# Anyone else buried in snow?!



## Eiros (Jun 30, 2011)

We got over a foot of snow last night and with the -30F windchill, we have some serious winter here!!




































Sent from Petguide.com Free App


----------



## MichaelE (Dec 15, 2012)

We got around 10". -30°F windchill here too. It's -6°F outside right now.

Bundle up.


----------



## LaRen616 (Mar 4, 2010)

We are -16 but the weather channel says it feels like -38. :wild:

I am so sick of the snow, I never want to see it again!


----------



## katro (Feb 26, 2013)

Yep, the "feels like" temp is -34. I had to go out and shovel the snow away from the back door (the wind blew up some pretty giant snow drifts) a few hours ago. Ralphie went out for a few minutes, then bolted to go back in. I was wearing thick socks and snow boots and my toes are STILL cold!


----------



## gsdlover91 (Jul 21, 2012)

Buried in snow up to my knees, wind gusting at 30mph....and -40 wind chills. So over this winter.... :help:


----------



## trcy (Mar 1, 2013)

No, I'm in southern California. We are still wearing t-shirts. Although they are saying we are going to get some colder weather. 

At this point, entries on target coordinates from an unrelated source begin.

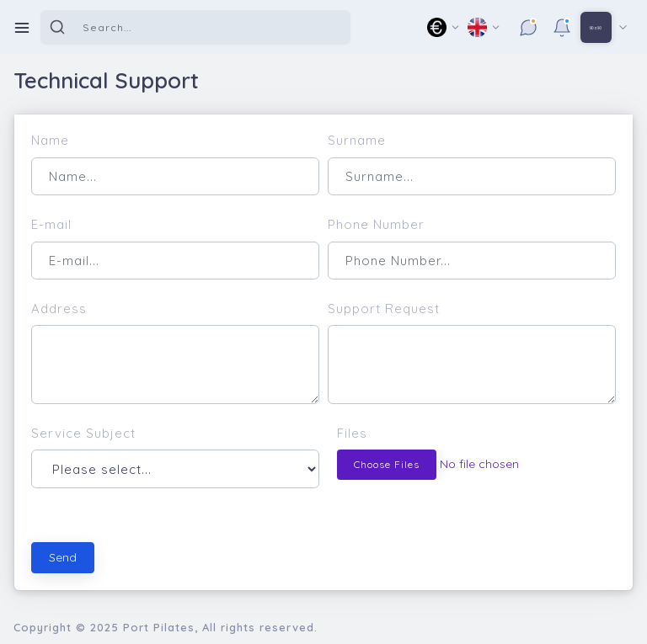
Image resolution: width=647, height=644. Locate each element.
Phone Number (376, 224)
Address (59, 308)
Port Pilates (158, 627)
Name (50, 140)
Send (62, 557)
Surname (356, 140)
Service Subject (83, 433)
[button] (444, 27)
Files (352, 433)
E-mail (51, 224)
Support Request (383, 308)
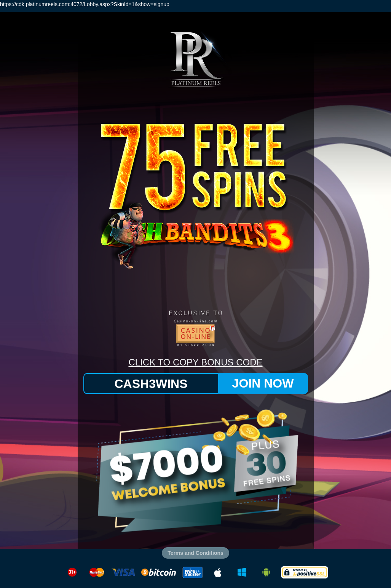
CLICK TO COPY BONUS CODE (195, 362)
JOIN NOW (263, 383)
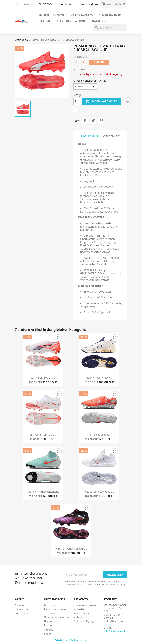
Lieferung (49, 605)
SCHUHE (59, 14)
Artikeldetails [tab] (111, 136)
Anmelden (79, 609)
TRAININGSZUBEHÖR (82, 14)
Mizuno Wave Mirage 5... (99, 378)
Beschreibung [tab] (89, 136)
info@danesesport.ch (116, 631)
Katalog (98, 21)
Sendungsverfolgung (85, 605)
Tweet (93, 120)
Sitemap (49, 630)
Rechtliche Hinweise (55, 609)
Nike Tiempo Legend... (99, 434)
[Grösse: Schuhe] (85, 86)
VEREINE (44, 14)
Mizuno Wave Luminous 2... (99, 492)
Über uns (49, 621)
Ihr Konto (81, 599)
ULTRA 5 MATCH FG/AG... (43, 434)
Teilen (85, 120)
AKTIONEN (82, 21)
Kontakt (48, 625)
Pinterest (101, 120)
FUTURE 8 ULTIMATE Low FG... (71, 548)
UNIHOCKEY (63, 21)
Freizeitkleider (110, 14)
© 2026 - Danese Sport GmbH (71, 640)
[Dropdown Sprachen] (67, 4)
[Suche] (110, 28)
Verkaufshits (22, 614)
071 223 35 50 (45, 4)
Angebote (20, 605)
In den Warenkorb (102, 101)
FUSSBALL (45, 21)
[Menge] (77, 101)
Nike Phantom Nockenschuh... (43, 492)
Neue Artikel (22, 609)
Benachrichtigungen (85, 621)
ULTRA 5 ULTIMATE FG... (43, 378)
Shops (48, 634)
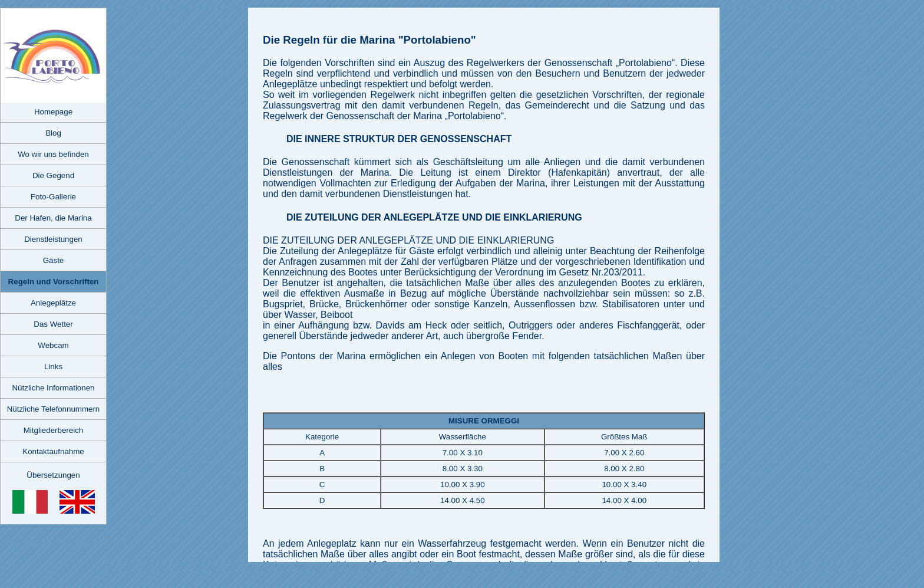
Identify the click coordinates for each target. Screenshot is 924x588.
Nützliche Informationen (53, 387)
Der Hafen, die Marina (53, 218)
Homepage (53, 111)
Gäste (54, 260)
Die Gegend (53, 175)
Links (53, 366)
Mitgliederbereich (54, 430)
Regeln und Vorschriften (54, 281)
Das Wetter (53, 324)
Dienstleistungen (53, 239)
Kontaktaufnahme (53, 451)
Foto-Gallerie (53, 196)
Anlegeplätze (53, 303)
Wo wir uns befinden (53, 154)
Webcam (53, 345)
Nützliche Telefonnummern (54, 409)
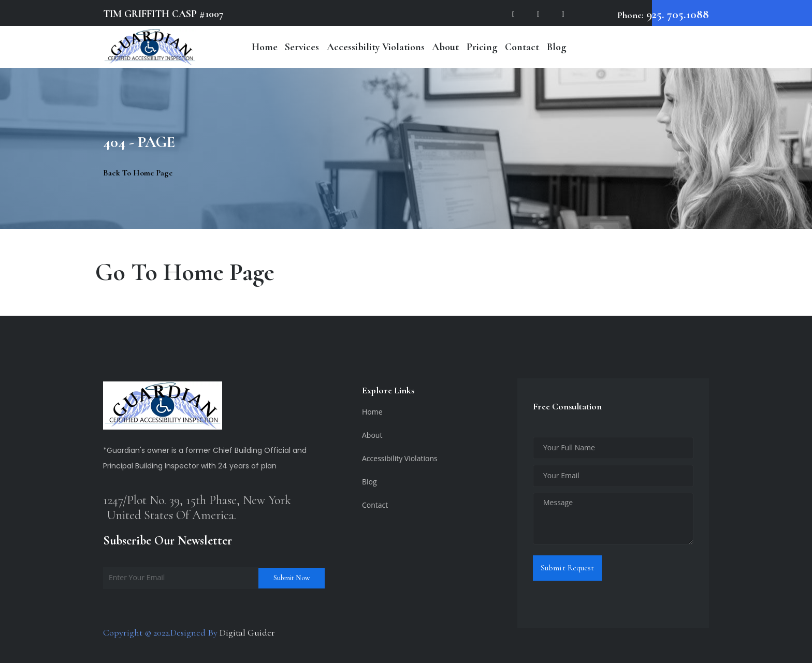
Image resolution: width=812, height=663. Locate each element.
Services (302, 47)
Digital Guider (247, 632)
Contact (522, 47)
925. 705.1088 (676, 14)
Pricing (482, 47)
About (445, 47)
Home (265, 47)
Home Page (219, 272)
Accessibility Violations (375, 47)
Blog (557, 47)
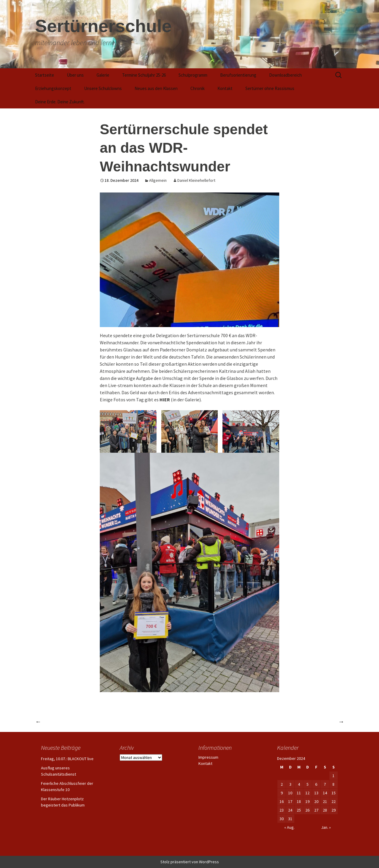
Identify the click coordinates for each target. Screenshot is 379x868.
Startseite (44, 75)
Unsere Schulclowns (103, 88)
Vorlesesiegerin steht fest (67, 721)
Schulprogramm (193, 75)
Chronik (197, 88)
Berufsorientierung (238, 75)
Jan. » (326, 827)
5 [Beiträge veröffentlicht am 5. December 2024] (308, 784)
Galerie (103, 75)
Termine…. (328, 721)
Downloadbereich (285, 75)
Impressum (208, 757)
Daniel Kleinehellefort (196, 180)
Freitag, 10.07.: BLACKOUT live (67, 759)
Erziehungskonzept (53, 88)
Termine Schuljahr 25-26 (144, 75)
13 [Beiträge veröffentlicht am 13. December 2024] (316, 793)
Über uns (75, 75)
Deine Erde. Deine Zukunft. (60, 102)
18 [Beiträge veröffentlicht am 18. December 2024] (299, 801)
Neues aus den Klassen (156, 88)
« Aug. (289, 827)
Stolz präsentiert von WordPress (190, 862)
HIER (164, 400)
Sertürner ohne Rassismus (270, 88)
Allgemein (158, 180)
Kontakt (225, 88)
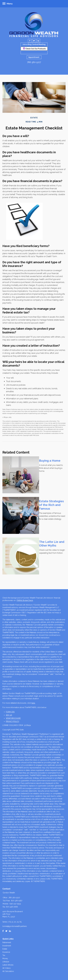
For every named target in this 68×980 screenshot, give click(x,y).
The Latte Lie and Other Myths (51, 544)
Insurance (6, 952)
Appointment (34, 57)
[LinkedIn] (10, 931)
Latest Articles (8, 965)
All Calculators (8, 971)
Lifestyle (6, 961)
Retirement (6, 942)
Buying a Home (49, 460)
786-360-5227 (34, 62)
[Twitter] (6, 931)
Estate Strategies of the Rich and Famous (51, 505)
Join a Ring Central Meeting (34, 44)
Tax (4, 955)
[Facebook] (3, 931)
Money (5, 958)
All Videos (6, 968)
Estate (5, 949)
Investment (6, 945)
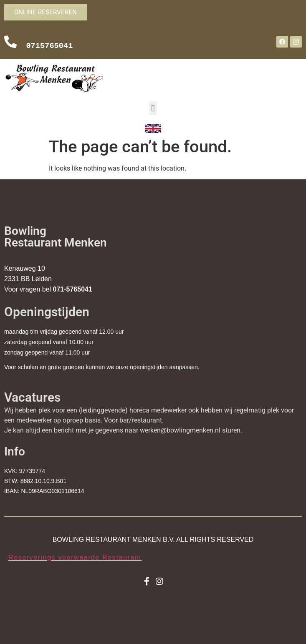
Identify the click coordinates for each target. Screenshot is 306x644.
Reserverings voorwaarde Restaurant (75, 557)
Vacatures (32, 397)
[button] (153, 108)
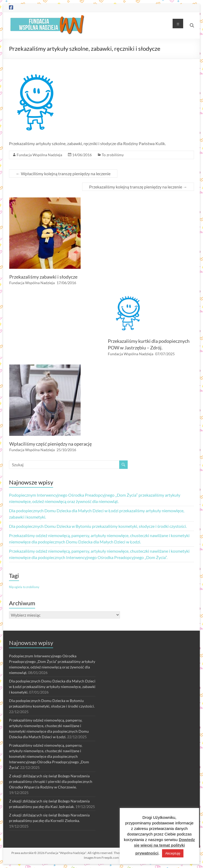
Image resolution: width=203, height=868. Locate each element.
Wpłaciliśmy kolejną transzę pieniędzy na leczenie (63, 174)
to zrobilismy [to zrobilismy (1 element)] (31, 587)
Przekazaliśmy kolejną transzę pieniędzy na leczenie (138, 187)
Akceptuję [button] (173, 853)
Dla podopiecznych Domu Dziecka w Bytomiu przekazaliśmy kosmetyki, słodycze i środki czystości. (98, 526)
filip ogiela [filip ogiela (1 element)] (16, 587)
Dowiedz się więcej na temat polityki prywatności (164, 846)
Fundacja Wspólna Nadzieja (39, 155)
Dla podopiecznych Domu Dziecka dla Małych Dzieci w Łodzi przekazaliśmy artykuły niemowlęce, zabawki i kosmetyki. (52, 686)
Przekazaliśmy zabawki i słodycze (43, 277)
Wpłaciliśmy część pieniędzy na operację (50, 444)
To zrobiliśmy (113, 155)
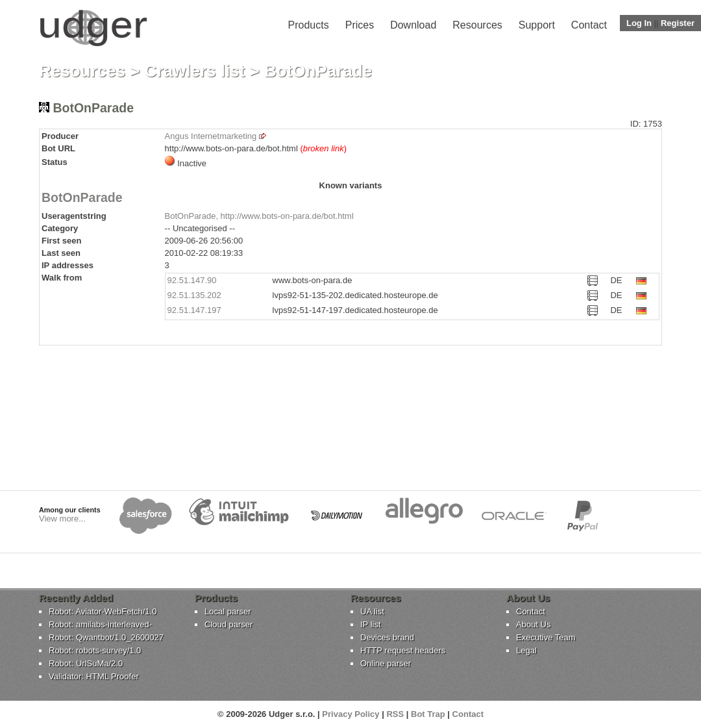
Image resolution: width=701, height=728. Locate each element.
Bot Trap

Our high is suppose to hit 65. If we want to see snow we usually have to go to it. Every once in a while we do get snow though. The last time was in 2008. It lasted like 2 days. It was crazy...


----------



## GSDlover143 (Nov 8, 2013)

trcy said:


> No, I'm in southern California. We are still wearing t-shirts. Although they are saying we are going to get some colder weather.
> 
> Our high is suppose to hit 65. If we want to see snow we usually have to go to it. Every once in a while we do get snow though. The last time was in 2008. It lasted like 2 days. It was crazy...


Haha I'm in SoCal too. Its nice and warm: p

Sent from Petguide.com Free App


----------



## Eiros (Jun 30, 2011)

I usually like winter (though Cali weather is always lovely too lol) but this is just too much!! Glad we had a snow day at work and didn't have to drive in... I'd not have made it very far! 


Sent from Petguide.com Free App


----------



## jjk454ss (Mar 26, 2013)

It's cold everywhere it seems, just got done plowing for the second time in about 5 hours.


----------



## Carriesue (Aug 13, 2012)

trcy said:


> No, I'm in southern California. We are still wearing t-shirts. Although they are saying we are going to get some colder weather.
> 
> Our high is suppose to hit 65. If we want to see snow we usually have to go to it. Every once in a while we do get snow though. The last time was in 2008. It lasted like 2 days. It was crazy...


The place I usually go to for snow hasn't had any at all this year, it's in the 60's up there too boo! We are in the low 70's here, I wouldn't mind taking some of your cold... It's only been like 5-10 degrees cooler here(I'm on the coast) then summer temps!


----------



## Rinegunner (Apr 20, 2013)

-40 wind chill today. spent 6 hours trying to get my crane to run. My mustache froze to my beard so I give up. came home and run with the dog a bit and now hes keeping me warm. Everybody be careful in this stuff. grab a warm dog and relax.


----------



## misslesleedavis1 (Dec 5, 2013)

Not yet, we had a snow storm last night and right now we are -6 but it feels like -16 with the wind chill. We are suppose to go down to -28 tonight which will freeze all the slush crap we have..oh and the best part is! every bloody place in town is sold out of salt.


----------



## Packen (Sep 14, 2008)

No snow here but super cool temps, yesterday during training my son said "daddy I'm about to become an ice cube".


----------



## Lilie (Feb 3, 2010)

Ok - here comes a stupid question from someone who doesn't get snow....what do you do when you wake up in the morning and there is snow piled up against your door? When you open your door, does all that wet stuff come falling in? And does your door ever freeze shut?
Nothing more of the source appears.